Ein Beispiel aus diesen Tagen: Die Deutsche Bischofskonferenz beendet die Zusammenarbeit mit dem wissenschaftlichen Leiter eines von ihr in Auftrag gegebenen Missbrauchs-Forschungsprojekts und sucht für das Vorhaben einen neuen Leiter. Die Aufmacher in vielen, auch seriösen Gazetten aber lauten: Kirche stoppt Affären-Aufklärung. So kann man auch mit Fakten lügen.
kath.net: In der katholischen Kirche Deutschlands wird seit einiger Zeit ein Dialogprozess geführt. Nicht wenige Katholiken insbesondere aus dem konservativen und romtreuen Bereich können das Wort Dialog nicht mehr hören. Auch der Papst gilt nicht unbedingt als Freund dieses Prozesses. Was halten Sie davon?
Facius: Wer wird denn leugnen, dass die gravierende Veränderung des kirchlichen Lebens, hervorgerufen durch den Priestermangel und die Bildung von Mammut-Seelsorgeeinheiten, zur Sprache kommen muss?

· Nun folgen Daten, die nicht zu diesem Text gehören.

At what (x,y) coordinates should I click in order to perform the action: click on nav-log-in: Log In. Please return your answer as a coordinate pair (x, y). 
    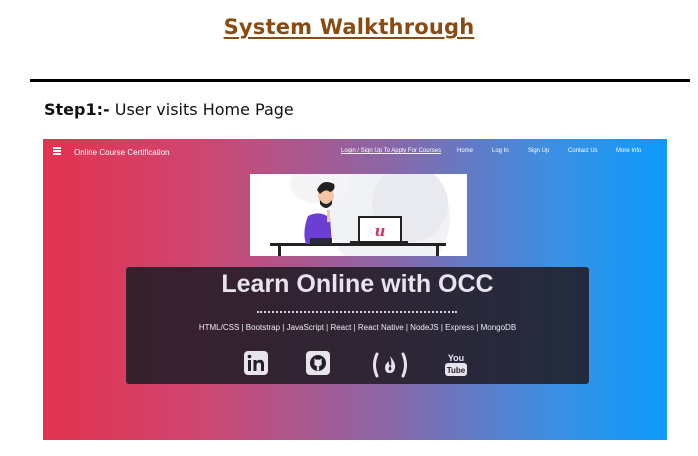
    Looking at the image, I should click on (500, 151).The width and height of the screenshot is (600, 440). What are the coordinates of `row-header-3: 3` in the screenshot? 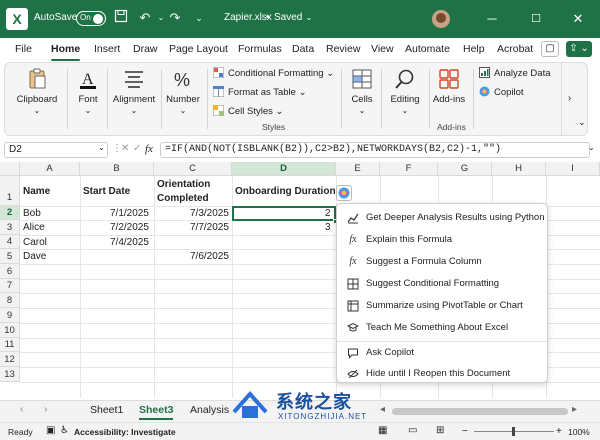 It's located at (10, 228).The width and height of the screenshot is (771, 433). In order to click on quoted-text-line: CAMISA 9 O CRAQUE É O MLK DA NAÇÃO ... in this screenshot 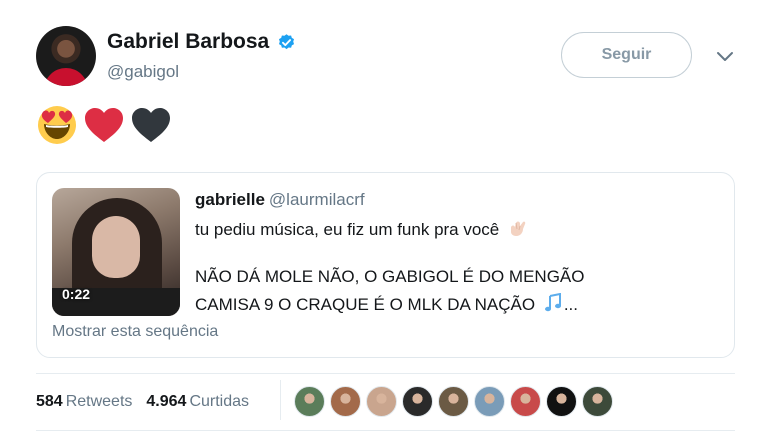, I will do `click(386, 304)`. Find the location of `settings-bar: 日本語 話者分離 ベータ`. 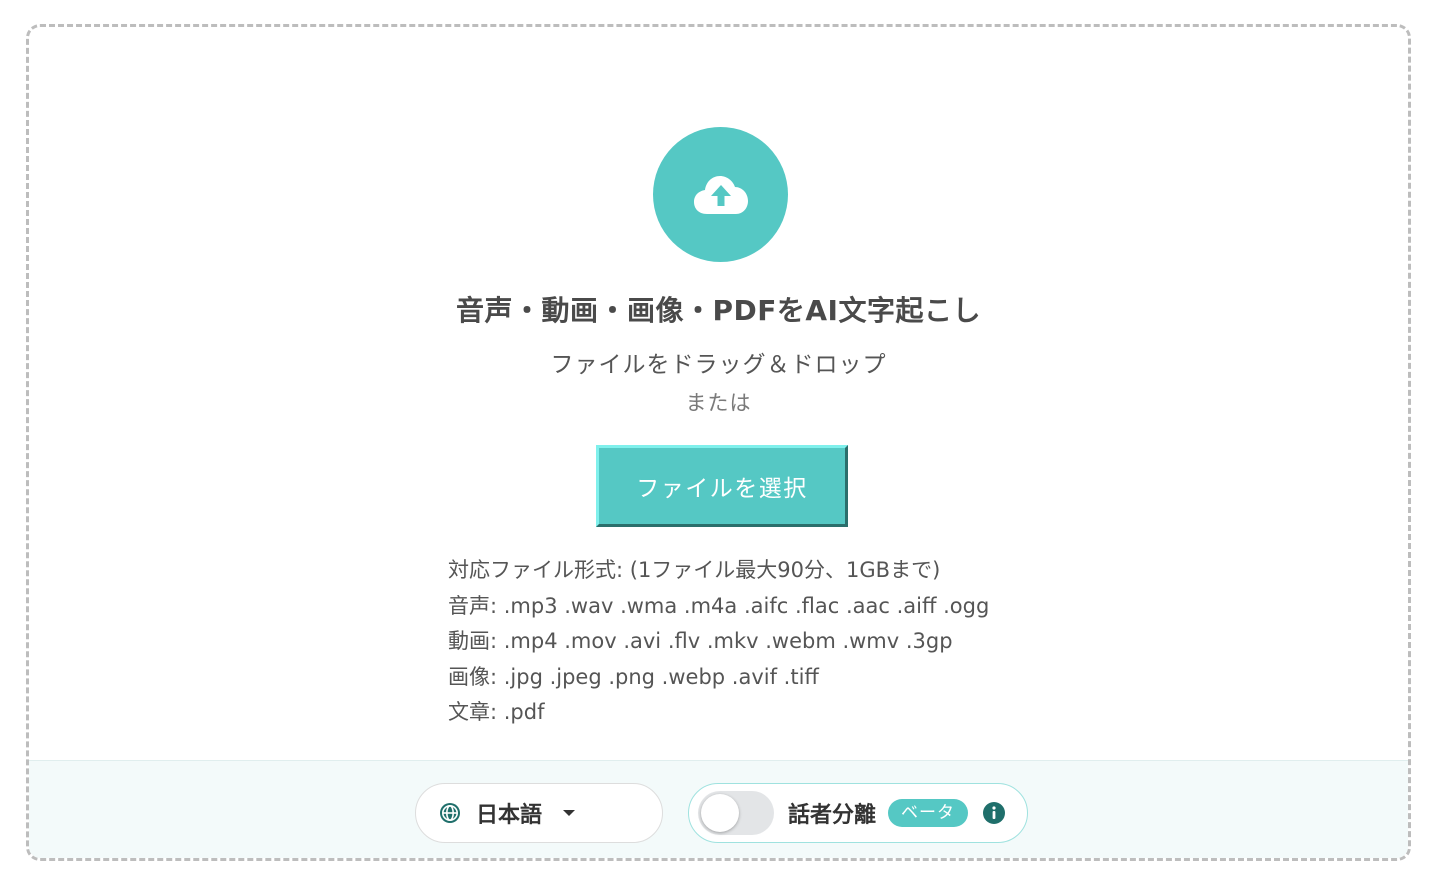

settings-bar: 日本語 話者分離 ベータ is located at coordinates (718, 809).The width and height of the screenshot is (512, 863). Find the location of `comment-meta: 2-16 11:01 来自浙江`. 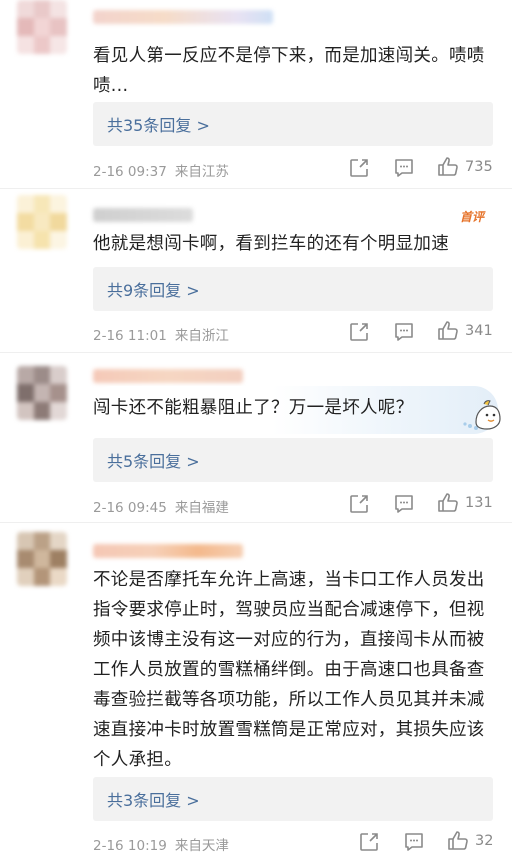

comment-meta: 2-16 11:01 来自浙江 is located at coordinates (161, 334).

Die Kirche wandert aus der Gemeinde aus, sie entfernt sich täglich mehr von den Menschen. Darüber miteinander zu dialogisieren sollte selbstverständlich sein.
Aber ebenso selbstverständlich ist, dass nicht nur Strukturfragen aufs Tapet kommen, es muss auch die Gottesfrage, das Verdunsten des Glaubens thematisiert werden. Die kirchliche Hierarchie sollte sich davor hüten, den Dialog abzuwerten.
kath.net: Sie gehen nach 36 Jahren und drei Monaten bei der WELT in Pension. Was möchten Sie katholischen Journalisten als Ratschlag für die Zukunft mitgeben?
Facius: Widersteht der Versuchung zum Rudeljournalismus, recherchiert penibel, lasst das gesamte kirchliche Spektrum zu Wort kommen! Und lasst euch in Fragen von Ehe und Familie von der immer stärker werdenden verbal-aggressiven Homo-Lobby nicht unter Druck setzen!
kath.net: Herzlichen Dank für das Interview
Gernot Facius (70) arbeitete 36 Jahre und drei Monate für die WELT, von 1976 bis Ende 2007 u.a. als Nachrichtenchef und stellvertretender Chefredakteur, und bis Ende 2012 als fester Autor. Er war neun Jahre Mitglied der Jury des katholischen Journalistenpreises. Von der Konferenz Evangelikaler Publizisten wurde der Katholik mit dem Goldenen Kompass für vorbildliche Kirchenberichterstattung ausgezeichnet.